SELECTED PASSAGE:
The Serious Fraud Investigation Office has submitted its final report on the Satyam case last week, and it tallies with my belief that Ramalinga Raju was broadly telling the truth in his confessional statement. He created fictitious sources of funds, plumped the company's balance sheet in order to keep the stock price high, and made hundreds of crores by selling shares at prices he knew were far in excess of what the company deserved.
I wrote three months ago that we are conditioned to believe fraud must involve skimming and siphoning. Throughout the Satyam investigation, enforcement officials as well as the media have been convinced that large scale embezzlement is at the root of the scandal. Since no evidence of embezzlement has been found by the SFIO, journalists are counting that as a setback to the investigative process. Hindustan Times carried a funny article on the issue two weeks ago, in which 'flummoxed' CBI officials complained about the Raju brothers' failure to co-operate on the issue of siphoning. The presumption on part of the writer as well as the investigating agency was that embezzlement had to have taken place, the only question was how. Moneycontrol put out a report last Friday headlined, 'SFIO fails to figure out siphoning of Satyam funds by Rajus', and Mint carried a similar piece, both with the same underlying assumptions regarding the nature of the Satyam fraud.

TASK SET:
1. Copy out the passage on the Satyam fraud investigation word for word, between "The Serious Fraud" and "the company deserved.", inclusive.
2. Pick up the commentary on the Satyam fraud investigation after its final sentence and keep writing it.

MATERIAL PROVIDED:
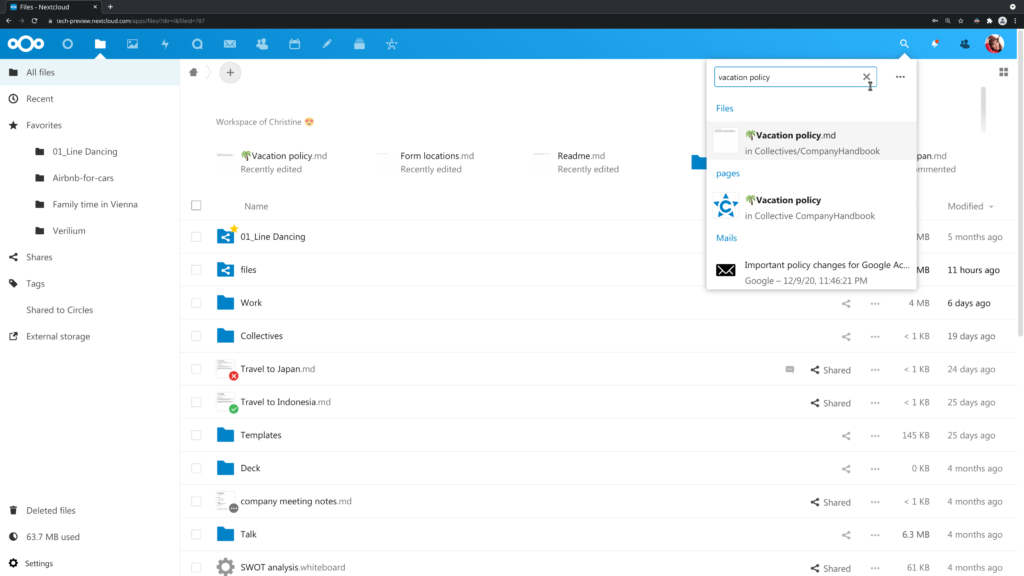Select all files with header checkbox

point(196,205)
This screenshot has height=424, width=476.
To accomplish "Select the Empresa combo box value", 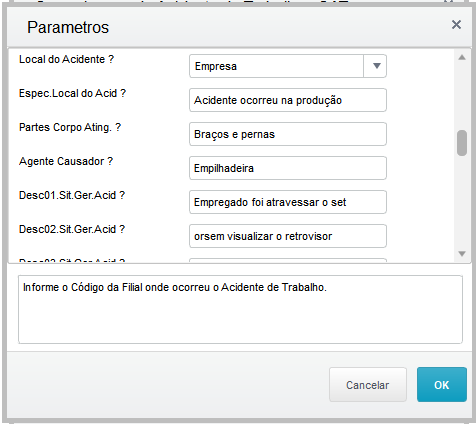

ANSWERS PER TASK:
1.
The Serious Fraud Investigation Office has submitted its final report on the Satyam case last week, and it tallies with my belief that Ramalinga Raju was broadly telling the truth in his confessional statement. He created fictitious sources of funds, plumped the company's balance sheet in order to keep the stock price high, and made hundreds of crores by selling shares at prices he knew were far in excess of what the company deserved.

2.
Early on in the crisis, there were allegations that the Rajus had created fictitious employees, and diverted the salaries of these non-existent individuals to their personal account. That would have been one way of taking money directly from the company, but would have worked at cross purposes with the strategy of inflating profits. I wasn't surprised when this allegation was disproved.
Ramalinga Raju provided us with a convincing motive for his actions, as well as an indication of how he went about defrauding shareholders. The SFIO has uncovered perfectly good evidence of bank deposits which did not exist, evidence that backs up Raju's original story. The Maytas episode also fits perfectly into this picture. Why, then, are the police and media trying to jam the pieces of evidence into a completely different jigsaw puzzle?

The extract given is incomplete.